You should avoid surgery if you have an active infection or severe narrowing of the arteries. You must be able to manage a recovery period that can last six months or more.

Treatment

In this procedure, the damaged cartilage is removed and the two bones are fixed together with screws and/or plates to enable them to grow together.

This is routinely performed as an outpatient procedure. Most patients go home the same day of the surgery unless they need to be monitored in the hospital overnight.

Specific Technique

An incision is made on top of the big toe. Any cartilage is cleared away to allow the two bones to heal together. Your foot and ankle orthopedic surgeon may use a combination of tools to shape each bone for a perfect fit.

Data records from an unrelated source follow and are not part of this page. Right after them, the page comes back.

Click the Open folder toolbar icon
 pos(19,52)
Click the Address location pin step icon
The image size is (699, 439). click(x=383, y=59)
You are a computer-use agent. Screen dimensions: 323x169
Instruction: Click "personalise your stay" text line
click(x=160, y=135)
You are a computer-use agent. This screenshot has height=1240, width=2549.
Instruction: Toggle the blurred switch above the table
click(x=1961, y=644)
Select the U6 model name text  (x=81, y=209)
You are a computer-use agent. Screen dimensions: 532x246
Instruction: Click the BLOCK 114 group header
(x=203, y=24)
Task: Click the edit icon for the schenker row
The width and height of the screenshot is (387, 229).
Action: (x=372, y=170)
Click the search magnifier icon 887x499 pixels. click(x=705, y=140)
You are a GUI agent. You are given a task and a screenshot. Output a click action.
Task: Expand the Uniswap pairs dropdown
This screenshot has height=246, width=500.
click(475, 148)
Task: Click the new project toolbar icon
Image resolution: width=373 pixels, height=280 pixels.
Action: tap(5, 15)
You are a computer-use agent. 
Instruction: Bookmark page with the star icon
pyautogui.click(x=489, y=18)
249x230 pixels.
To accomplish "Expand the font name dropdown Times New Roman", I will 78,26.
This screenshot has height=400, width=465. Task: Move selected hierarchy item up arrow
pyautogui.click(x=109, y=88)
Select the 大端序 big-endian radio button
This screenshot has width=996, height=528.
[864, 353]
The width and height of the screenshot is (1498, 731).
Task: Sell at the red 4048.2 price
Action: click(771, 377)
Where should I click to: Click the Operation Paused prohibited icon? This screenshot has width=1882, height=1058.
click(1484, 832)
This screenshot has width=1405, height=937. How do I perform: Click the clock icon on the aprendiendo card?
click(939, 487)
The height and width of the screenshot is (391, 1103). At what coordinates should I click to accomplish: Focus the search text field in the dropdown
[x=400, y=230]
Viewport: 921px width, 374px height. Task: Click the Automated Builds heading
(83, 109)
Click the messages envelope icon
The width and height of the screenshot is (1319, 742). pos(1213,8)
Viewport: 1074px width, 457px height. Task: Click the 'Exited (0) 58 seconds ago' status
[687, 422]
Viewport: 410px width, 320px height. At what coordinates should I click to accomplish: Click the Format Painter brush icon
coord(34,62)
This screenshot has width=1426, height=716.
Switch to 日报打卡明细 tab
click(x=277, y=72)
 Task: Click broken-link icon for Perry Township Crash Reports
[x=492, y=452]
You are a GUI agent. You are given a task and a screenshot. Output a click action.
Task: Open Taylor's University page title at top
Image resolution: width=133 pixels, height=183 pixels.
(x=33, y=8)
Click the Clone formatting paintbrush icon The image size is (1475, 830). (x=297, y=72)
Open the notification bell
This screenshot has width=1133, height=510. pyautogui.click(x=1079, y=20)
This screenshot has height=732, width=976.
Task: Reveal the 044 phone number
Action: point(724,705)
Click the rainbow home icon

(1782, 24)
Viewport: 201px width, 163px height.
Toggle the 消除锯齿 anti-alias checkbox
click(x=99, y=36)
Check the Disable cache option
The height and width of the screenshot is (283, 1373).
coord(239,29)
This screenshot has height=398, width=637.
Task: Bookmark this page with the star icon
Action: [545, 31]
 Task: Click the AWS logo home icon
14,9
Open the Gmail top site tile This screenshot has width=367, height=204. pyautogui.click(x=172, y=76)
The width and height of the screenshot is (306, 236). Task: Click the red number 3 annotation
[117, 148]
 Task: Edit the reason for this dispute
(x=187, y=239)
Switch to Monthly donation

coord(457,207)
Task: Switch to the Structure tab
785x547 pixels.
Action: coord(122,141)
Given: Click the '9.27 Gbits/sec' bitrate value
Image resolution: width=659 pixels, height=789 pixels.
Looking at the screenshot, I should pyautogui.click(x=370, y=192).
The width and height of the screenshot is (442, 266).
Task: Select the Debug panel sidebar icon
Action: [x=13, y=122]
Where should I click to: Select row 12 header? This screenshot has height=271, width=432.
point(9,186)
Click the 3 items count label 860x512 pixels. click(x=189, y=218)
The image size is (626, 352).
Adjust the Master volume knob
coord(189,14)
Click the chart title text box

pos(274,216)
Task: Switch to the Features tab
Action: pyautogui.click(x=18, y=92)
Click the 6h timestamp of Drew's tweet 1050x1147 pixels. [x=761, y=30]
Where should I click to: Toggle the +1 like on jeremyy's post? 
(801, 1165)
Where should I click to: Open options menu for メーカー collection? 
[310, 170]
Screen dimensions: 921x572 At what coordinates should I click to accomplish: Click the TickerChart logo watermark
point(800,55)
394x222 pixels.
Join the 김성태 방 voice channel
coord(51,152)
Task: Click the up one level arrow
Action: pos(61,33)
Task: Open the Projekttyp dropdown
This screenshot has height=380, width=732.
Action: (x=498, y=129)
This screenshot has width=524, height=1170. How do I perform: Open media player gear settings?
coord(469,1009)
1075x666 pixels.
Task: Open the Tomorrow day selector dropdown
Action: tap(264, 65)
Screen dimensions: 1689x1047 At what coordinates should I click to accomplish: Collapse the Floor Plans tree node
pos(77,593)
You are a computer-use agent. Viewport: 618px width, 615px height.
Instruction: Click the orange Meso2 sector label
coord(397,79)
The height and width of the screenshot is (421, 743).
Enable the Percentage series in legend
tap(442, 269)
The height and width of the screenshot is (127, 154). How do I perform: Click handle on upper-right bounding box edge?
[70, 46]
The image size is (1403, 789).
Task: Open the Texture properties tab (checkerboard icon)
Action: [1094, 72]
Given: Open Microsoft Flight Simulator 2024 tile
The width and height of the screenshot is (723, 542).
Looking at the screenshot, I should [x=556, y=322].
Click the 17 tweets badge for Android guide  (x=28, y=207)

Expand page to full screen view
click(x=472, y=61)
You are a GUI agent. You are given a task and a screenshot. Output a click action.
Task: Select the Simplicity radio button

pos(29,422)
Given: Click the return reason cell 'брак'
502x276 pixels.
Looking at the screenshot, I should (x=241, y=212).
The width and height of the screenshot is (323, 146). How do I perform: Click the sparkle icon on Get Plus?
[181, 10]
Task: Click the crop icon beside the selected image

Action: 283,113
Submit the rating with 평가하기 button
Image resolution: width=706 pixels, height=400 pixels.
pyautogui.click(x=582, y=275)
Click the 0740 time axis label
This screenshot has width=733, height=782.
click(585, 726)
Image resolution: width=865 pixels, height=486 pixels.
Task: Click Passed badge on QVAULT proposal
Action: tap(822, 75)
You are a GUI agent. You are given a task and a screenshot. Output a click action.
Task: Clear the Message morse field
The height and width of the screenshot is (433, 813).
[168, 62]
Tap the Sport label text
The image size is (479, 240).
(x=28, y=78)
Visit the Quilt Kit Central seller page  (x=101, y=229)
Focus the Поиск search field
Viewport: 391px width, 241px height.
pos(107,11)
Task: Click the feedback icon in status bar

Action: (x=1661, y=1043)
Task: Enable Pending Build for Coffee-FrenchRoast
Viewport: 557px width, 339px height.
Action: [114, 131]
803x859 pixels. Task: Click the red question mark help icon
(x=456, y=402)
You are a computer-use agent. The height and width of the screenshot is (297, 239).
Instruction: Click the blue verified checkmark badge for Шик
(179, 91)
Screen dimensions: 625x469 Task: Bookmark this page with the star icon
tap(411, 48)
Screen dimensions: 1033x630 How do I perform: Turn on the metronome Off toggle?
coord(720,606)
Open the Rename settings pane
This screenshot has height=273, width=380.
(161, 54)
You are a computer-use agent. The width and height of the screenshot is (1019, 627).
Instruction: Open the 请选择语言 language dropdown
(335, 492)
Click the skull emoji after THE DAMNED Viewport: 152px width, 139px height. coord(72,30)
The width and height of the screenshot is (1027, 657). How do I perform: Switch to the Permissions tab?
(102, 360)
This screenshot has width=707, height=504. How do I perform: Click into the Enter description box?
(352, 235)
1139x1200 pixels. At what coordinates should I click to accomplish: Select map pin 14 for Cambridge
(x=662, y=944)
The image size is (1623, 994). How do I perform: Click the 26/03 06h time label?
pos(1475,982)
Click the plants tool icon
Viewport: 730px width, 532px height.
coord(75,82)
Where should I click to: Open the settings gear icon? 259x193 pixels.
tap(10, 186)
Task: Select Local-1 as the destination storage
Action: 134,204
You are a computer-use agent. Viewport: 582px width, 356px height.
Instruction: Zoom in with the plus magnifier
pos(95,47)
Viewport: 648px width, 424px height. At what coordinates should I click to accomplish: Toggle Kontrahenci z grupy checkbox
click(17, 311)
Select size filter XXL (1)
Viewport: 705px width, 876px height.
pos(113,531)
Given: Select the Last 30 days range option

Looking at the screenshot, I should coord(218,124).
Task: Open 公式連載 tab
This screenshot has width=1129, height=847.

Once prepared, the two bones are positioned and a metal plate is placed to hold both bones together. An additional screw is set across the joint for extra stability and compression, which aids in healing. In some cases, two screws can be placed across the joint without using a plate. After the hardware is placed, the incision is closed with sutures and the foot is placed in a dressing or splint.

Recovery

After surgery, you will likely be examined at two weeks, six weeks, three months and six months intervals. X-rays may be taken at each visit to evaluate the bone healing and the position of the big toe. Weight bearing status will be determined by your surgeon. After a first MTP fusion, you should not wear shoes that put extra stress on the joint.

Risks and Complications

All surgeries come with possible complications, including the risks associated with anesthesia, infection, damage to nerves and blood vessels, and bleeding or blood clots. Common complications specific to MTP fusion include poor or delayed bone healing, infection, and stiffness in neighboring joints. The metal plate used during surgery can sometimes cause irritation. In this case it can be removed after the bone has healed. Finally, scarring within the joint can limit neighboring tendons.

FAQs

If I have a first MTP fusion, will I have a limp when I walk?

Most people with a first MTP fusion do not have a limp after it is fully healed.